Two emails about the project were received by staff, both questioning who was developing the property and what their plans were for the property. After additional discussion and comments pro and con from staff, commissioners and members of the public, the zone changes were approved. The vote in this case was three voting yes with Hogan voting against the proposal and Macedonio abstaining.
The final item was continued discussion of a zone change originally brought up at the May 7 meeting. The project contained 14 lots zoned C-2 commercial zones scattered throughout an area between Yerba Boulevard and Mitchell Boulevard and Lindbergh Boulevard and Ley Place. Leland Krelle was requesting they all be reclassified as M1 zones. The staff report prepared after the May 7 meeting classified these changes as a classic spot zoning situation, which should be avoided.
As also discussed at the May 7 meeting, the staff report said there was some merit to simply rezoning all of the properties in that area to the M1 designation.

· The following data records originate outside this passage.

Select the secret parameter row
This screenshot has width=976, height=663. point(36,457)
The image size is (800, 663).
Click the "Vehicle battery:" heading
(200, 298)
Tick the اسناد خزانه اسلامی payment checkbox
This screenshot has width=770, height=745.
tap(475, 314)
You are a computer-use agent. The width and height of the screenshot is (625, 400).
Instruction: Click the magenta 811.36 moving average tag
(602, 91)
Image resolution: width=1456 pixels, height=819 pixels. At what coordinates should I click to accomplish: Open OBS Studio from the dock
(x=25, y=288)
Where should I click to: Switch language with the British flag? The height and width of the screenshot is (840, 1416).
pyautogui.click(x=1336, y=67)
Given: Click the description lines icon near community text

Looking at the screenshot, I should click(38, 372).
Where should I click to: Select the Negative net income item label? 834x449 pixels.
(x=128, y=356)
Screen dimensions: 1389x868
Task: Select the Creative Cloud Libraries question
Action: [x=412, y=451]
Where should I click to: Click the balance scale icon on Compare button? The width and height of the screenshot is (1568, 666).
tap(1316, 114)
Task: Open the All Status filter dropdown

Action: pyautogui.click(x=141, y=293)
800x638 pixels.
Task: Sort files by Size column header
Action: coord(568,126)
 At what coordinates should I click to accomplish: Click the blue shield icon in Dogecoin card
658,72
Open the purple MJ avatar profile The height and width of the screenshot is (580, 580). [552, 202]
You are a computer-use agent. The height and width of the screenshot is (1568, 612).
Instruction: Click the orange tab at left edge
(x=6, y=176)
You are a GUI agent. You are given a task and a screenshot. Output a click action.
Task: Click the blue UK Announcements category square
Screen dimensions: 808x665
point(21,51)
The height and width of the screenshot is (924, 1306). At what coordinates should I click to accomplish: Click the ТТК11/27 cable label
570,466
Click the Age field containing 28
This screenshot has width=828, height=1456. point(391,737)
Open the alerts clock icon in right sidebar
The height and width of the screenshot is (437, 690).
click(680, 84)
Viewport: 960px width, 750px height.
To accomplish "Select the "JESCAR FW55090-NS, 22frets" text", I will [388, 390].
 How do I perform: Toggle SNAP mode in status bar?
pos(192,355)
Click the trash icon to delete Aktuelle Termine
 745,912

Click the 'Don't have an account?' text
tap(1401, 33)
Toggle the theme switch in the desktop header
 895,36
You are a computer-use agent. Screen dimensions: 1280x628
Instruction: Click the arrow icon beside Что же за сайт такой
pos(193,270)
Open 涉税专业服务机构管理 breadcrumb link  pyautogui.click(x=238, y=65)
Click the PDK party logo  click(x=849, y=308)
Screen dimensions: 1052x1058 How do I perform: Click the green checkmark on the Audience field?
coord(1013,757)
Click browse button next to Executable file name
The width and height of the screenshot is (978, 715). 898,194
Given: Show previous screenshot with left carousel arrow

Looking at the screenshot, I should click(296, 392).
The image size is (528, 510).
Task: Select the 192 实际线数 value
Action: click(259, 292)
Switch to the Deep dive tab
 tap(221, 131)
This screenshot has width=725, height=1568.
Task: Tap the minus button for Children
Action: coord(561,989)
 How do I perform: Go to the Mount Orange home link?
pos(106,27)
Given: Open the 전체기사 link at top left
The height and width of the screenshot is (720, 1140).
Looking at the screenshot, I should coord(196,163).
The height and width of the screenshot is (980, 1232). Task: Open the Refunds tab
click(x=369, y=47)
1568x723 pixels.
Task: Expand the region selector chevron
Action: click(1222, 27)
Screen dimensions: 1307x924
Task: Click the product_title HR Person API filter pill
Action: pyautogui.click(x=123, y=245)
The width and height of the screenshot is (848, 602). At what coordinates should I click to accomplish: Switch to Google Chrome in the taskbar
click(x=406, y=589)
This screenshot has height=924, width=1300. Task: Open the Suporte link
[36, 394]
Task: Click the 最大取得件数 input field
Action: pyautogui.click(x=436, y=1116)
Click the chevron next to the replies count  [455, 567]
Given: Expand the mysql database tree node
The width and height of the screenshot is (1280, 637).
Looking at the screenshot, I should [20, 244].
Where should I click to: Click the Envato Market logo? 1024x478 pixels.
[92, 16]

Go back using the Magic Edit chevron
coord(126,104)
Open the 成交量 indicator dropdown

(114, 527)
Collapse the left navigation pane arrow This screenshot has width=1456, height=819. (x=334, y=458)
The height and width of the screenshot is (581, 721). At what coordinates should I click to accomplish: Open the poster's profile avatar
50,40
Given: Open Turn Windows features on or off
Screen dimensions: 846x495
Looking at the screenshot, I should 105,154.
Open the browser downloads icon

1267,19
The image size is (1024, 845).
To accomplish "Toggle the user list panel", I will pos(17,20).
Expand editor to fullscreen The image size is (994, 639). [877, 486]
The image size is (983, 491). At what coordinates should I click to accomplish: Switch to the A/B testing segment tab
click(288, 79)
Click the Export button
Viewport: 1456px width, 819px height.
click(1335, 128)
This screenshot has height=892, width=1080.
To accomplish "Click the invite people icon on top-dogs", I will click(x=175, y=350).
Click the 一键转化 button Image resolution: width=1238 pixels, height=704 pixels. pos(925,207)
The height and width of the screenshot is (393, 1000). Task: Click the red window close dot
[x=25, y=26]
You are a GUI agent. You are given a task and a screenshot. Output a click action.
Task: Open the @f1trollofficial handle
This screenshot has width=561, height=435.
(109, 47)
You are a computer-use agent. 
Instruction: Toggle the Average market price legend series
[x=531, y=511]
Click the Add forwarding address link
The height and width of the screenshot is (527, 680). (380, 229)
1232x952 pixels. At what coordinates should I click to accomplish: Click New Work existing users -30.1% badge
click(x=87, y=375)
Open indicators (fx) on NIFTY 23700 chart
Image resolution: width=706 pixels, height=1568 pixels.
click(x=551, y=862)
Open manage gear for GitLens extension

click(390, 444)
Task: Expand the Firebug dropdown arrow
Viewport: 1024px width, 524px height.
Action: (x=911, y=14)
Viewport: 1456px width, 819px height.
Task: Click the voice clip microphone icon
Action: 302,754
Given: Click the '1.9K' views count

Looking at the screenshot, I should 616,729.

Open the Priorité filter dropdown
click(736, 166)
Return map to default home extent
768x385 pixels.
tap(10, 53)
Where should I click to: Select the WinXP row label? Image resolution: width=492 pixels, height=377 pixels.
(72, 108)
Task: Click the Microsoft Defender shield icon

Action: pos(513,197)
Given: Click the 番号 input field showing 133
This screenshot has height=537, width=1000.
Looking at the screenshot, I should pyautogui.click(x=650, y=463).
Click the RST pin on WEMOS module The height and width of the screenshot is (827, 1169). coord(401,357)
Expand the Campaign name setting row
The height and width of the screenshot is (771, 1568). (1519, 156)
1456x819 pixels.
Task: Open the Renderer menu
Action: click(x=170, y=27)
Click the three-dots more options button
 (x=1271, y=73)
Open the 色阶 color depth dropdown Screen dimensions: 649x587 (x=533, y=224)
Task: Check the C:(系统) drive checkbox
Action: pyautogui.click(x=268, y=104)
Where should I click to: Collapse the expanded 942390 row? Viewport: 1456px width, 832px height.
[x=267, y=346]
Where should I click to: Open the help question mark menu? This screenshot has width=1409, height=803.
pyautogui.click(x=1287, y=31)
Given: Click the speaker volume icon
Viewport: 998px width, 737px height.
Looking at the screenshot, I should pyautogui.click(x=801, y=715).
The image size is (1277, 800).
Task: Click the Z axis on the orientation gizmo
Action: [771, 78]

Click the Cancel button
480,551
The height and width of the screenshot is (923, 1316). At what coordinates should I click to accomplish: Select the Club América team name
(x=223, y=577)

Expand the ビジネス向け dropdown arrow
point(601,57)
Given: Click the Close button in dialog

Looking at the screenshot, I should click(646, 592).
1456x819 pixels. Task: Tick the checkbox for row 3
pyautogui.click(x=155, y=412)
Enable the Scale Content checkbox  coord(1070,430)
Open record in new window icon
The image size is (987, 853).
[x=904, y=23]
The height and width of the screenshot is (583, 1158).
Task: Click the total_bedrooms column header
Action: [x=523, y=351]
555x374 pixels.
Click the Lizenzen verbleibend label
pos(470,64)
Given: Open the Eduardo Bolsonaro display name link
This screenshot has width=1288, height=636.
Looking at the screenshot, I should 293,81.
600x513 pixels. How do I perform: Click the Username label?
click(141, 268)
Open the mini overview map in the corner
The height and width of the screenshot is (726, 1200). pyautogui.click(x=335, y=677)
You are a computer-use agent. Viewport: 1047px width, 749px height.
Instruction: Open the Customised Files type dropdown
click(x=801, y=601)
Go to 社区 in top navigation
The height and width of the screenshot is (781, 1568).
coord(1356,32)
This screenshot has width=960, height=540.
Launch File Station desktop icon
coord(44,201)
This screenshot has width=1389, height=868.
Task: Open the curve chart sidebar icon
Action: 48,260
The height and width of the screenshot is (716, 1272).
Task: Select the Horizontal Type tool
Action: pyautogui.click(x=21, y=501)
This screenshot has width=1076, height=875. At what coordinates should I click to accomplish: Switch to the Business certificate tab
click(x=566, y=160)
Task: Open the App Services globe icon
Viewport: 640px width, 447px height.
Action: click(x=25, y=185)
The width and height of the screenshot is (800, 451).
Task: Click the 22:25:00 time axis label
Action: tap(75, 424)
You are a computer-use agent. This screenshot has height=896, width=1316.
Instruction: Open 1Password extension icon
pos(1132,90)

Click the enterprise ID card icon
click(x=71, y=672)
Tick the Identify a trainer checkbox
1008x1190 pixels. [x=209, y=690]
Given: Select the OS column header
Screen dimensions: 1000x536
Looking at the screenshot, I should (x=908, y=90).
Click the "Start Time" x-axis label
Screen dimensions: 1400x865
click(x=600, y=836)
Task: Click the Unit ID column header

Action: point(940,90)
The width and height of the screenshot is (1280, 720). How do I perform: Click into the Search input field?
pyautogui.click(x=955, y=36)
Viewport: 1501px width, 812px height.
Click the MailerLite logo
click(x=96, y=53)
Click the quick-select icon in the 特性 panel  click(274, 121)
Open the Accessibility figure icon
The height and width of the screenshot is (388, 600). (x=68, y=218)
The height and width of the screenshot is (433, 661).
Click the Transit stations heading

"Anyone who owns any of those properties, whatever they could do an M1 they could also do in the C2, so they've lost absolutely no options for their property," said Alexander. "Frankly, it's a whole lot smarter to do the entire area to resolve it to M1, rather than piecemeal."
Chairman Jim Creighton noted that Krelle was also prepared to pay for the environmental studies for the entire affected area.
"Which will benefit the city and other developers immensely," he said.
Staff was directed to move forward, working with Krelle, to develop a plan for rezoning the entire area to M1 for consideration at a later meeting.
The next regular meeting of the Planning Commission is schedule for 6 p.m. on June 4 in City Council Chambers, 21000 Hacienda Blvd. The meeting is open to the public.